Am dritten und letzten Tag der Jugend-EM geht die Schweiz leer aus. Die Staffeln der Kategorien H16 und D18 verpassten mit einem siebten und achten Rang knapp ein Diplom.
Der letzte Tag der Jugend-EM (EYOC) verlief nicht wie erhofft. Vielen unterliefen kleinere und grössere Fehler, was die Schweizer Delegation heute leer ausgehen liess. Viele Steine im Gelände wie auch auf der Karte und undeutliche Wege und Wegspuren forderten die Jugend-Läufer*innen. Wusste man nicht genau, bei welchem Stein der Posten stehen muss, konnte einem dies zum Verhängnis werden. Wieso es zu keinem Diplom gereicht hat, sei schwierig einzuschätzen, kommentiert Laura Diener die heutige Staffel. Sicherlich sei zu spüren, dass in der Schweiz weniger Staffelerfahrungen gemacht werden, wo viele andere Nationen einen Vorsprung haben.
Knapp am Diplom vorbei
Auf den siebten Rang und damit knapp am Diplom vorbei lief das D18-Team.

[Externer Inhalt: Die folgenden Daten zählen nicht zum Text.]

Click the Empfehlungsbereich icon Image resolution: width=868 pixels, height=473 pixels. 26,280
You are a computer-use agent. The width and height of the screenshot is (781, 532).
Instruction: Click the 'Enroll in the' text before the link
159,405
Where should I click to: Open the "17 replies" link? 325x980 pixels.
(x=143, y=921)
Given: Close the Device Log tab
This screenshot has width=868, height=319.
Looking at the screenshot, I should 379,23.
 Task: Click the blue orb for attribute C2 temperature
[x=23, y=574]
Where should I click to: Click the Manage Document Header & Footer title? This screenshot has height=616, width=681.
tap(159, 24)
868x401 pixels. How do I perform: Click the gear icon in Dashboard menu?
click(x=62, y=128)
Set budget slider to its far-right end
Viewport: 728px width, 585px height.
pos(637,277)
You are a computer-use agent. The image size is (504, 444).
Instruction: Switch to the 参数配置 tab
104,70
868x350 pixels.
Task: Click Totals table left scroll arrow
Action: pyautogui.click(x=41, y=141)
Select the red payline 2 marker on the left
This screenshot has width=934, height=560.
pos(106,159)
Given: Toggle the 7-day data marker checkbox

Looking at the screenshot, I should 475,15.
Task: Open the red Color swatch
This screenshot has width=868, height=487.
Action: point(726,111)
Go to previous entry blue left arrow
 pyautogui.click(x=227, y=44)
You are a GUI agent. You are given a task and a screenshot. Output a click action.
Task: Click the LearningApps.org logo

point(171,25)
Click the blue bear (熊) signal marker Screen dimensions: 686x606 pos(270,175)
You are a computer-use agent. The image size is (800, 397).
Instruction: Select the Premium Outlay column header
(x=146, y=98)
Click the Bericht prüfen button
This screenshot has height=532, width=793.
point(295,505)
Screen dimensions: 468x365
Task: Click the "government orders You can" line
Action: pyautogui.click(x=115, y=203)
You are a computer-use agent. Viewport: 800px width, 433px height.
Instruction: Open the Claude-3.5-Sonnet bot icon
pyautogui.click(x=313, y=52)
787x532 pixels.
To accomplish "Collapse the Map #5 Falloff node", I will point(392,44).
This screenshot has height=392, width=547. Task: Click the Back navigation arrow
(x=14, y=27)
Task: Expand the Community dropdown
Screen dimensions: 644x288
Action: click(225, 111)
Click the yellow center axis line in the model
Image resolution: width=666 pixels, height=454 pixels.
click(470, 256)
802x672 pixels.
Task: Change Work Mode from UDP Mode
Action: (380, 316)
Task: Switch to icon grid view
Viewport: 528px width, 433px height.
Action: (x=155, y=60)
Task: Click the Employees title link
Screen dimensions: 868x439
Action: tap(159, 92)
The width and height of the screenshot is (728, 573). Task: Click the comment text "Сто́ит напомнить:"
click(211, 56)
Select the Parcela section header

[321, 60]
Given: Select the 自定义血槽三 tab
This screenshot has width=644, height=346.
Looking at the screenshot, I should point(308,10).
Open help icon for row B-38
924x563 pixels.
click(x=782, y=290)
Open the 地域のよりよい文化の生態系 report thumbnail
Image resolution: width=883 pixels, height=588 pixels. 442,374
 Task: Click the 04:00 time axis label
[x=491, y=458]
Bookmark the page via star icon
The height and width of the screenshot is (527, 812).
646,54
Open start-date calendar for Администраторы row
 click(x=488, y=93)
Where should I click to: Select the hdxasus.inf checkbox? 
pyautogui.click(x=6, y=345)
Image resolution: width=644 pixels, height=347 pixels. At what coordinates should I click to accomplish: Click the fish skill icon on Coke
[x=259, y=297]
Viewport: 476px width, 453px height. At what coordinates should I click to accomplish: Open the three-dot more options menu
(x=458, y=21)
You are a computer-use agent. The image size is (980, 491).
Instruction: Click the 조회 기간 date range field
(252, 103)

Analia Reubi auf dem Start löste ihre Aufgabe trotz grosser Nervosität sehr gut: «Zu Beginn war es etwas hektisch. Ich versuchte, die anderen auszublenden und mich auf meine Technik zu konzentrieren. Dann hat sich das Feld auch auseinandergezogen und ich war relativ lange alleine unterwegs.» Sie schickte Lorenza Rossetti mit 14 Sekunden Rückstand auf die Spitze auf die zweite Strecke. Ihr unterlief ein grösserer Fehler, zeigte abgesehen davon jedoch eine gute Leistung und übergab der Schlussläuferin Lotta Lüthi an vierter Stelle. Für Lotta lief es nicht wie gewünscht: Die Hitze machte ihr zu schaffen und es unterliefen ihr mehrere Fehler. Schlussendlich reichte es für den siebten Schlussrang.
Umgekehrt lief es für die H18-Staffel mit Taavi Caboussat, Janis Gwerder und Andrin Meier: Taavi lief auf der Startstrecke einen falschen Gabelungsposten an und verlor dabei den Anschluss an die Spitze. Janis auf der zweiten Strecke unterlief im selben Teil der Bahn einen grossen Fehler. Andrin Meier auf der Schlussstrecke zeigte ein solides Rennen und brachte das Team auf den 9. Rang. «Ich wusste, dass ich noch etwas aufholen kann, wenn ich mein eigenes Rennen laufe und ich wusste, dass ich es kann. Dass es gestern nicht aufgegangen ist, war wohl noch ein extra Motivationsboost», erzählt der Berner im Ziel.
«Internationale Erfahrungen sammeln steht im Fokus»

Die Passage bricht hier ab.